Submitted June 18, 2012

Improper safety & preparedness leads to refuler truck accident

In the spring, about 1998, I was a young specialist in the Army Natl Guard. I was going up to Alaska to do a TDY (Temporary Duty Yonder). I was on Annette Island near Ketchikan. I was assigned to a joint task force to keep a promise to the native tribe that Uncle Sam had made during WWII but had yet to come good on. We were building a road through dense forest from the open ocean side of the island to the mainland side of the island. This would help the tribe get to hospitals more easily and help in their commerce.

There had been many accidents, averaging 2 per week. Some were broken legs from surveying, some were 20 yard dump trucks going off of cliffs. The most noteworthy was the reason I was there.

There was a new private first class that was given the role to manage the fuel supply to the camp. He was supposed to drive a 5 ton refueling truck around the site and manage the refueling of rock-drills, dumps, bulldozers, etc. He was used to driving automatic transmission vehicles from our fleet back home, but all of the vehicles that we were driving here were as old as the promise to the tribe from Uncle Sam. As the young private made his way down one of the steep grades on the road, he made a classic mistake. He rode his brakes all the way down the grade, and by the bottom they were so hot that they had no friction on the break rotors. His last hundred feet of decent down the grade were completely without his breaks and he had a river and curve waiting for him at the bottom.

He plunged into the river and his refueler overturned, spilling 500 gallons of diesel fuel into the river just 2 weeks before the salmon runs.

This is why I was brought up there was to take over this operation.

As I assumed my new role, I noticed that even with all of these accidents, safety was still quite lax in the camp. Safety chains on trucks and trailers were left off. When the camp safety officer was questioned he was very ambiguous as to why this was the case.
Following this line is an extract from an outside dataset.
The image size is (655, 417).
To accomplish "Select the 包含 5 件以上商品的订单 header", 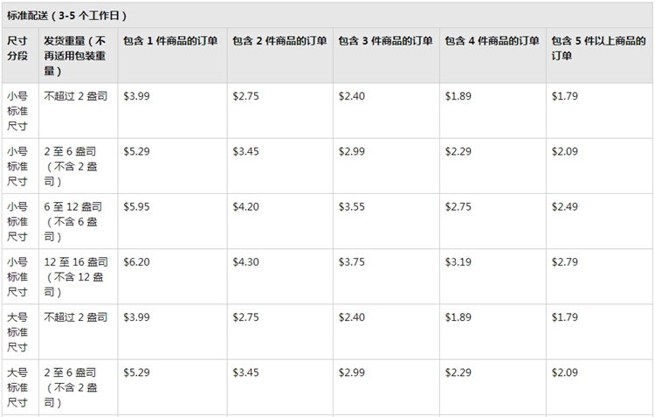I will [x=599, y=49].
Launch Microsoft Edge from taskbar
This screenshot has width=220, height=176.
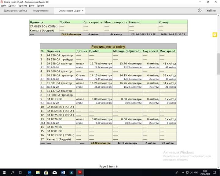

I would have many officers that out ranked me come to my refueling station and have lit cigarettes in their mouths. I was being fought by my chain of command and by the camp chain of command about these issues and was being told that I was being to picky. I was finally assigned an escort, Sergeant Carter. He told me that he could put his cigarette out in a cup of diesel, and that I was just being ignorant about the regulations of a 50 foot distance from open flames and fuel.

He ordered me to drive up to refuel an excavator and a rock drill. As I went up the hill, I found that just ten feet off the road there was a group of soldiers that were burning a pile of tree rubbish. I told the sergeant that we shouldn't go up there, and that we should have the equipment come down to us. He told me to shut up and drive up the hill. I grudgingly went. As I parked by the burning pile of rubbish, I had a distinct feeling that I was in great danger. I prayed to God for protection and that he would forgive our stupidity for being there, then I continued with the fueling operation. We had backed up to within five feet of the back of a Ingersoll-Rand Rock Drill. It had a 5-ton compressor trailer attached to the back, and as was the norm, it was not connected with the safety chains. Several Navy Sea Bees were there working around their assigned rock drill. I hauled my refueling hoses to the excavator and gave them to the sergeant and returned to the refueler to run my pumps in between the back of the truck and the back of the rock drill trailer. As I got there, I saw one of the seamen there at the back of his trailer with a utility door opened on the trailer. I said hello, and started my fuel pumps. Over the noise of the pumps I heard the sergeant yell at me. I didn't hear him, so I went to find out what he said. He rudely yelled at me to shut down the pumps as we were full on the excavator. As I returned, the seamen in the front with the rock drill started to move their equipment. As they did, their trailer came dislodged and rolled back crushing the seamen that was at the rear between my truck and his trailer. The seamen looked at me as his face turned grey. I yelled for help, but no one could hear over the equipment. I dove to the ground and started throwing jagged ruble rock under the trailer to chock the tires from rolling backward. As I ran to the other side to choke those tires, I was surprised to see that the excavator operator had noticed what had happened and extended his bucket of the excavator and grabbed the trailer so that it couldn't roll down hill anymore. I ran for the truck, but the sergeant was already there driving it forward. The seamen fell to the ground like a leaf.

In the aftermath I jumped to the seamen's side and yelled for a medic. As I opened his clothing it seemed that most of the injury was internal. All I could do was watch and comfort him as he made a faint whimper. The ambulance came and I helped take him to the nearest bay where we waited for a seaplane to take him to the hospital for examination.

Afterwards, I went into the trees and cried in anguish of what had just happened. Then I thought of how God had blessed me. If I had been at my station behind the truck during the accident, my fate would have been worse than the seamen's, because I ran my pumps from the center of the rear of the truck. And at the center rear of the truck, the truck had a trailer hitch mounted about at my waist height. I most certainly would have been impaled had I stayed at my station. I thanked God for his mercy and prayed for the seamen to recover, which he did. Even though I was extremely mad at this occurrence, my chain of command told the camp chain of command that I would have full jurisdiction to fuel the way I was trained to do it from then on. And no one gave me anymore crap about safety.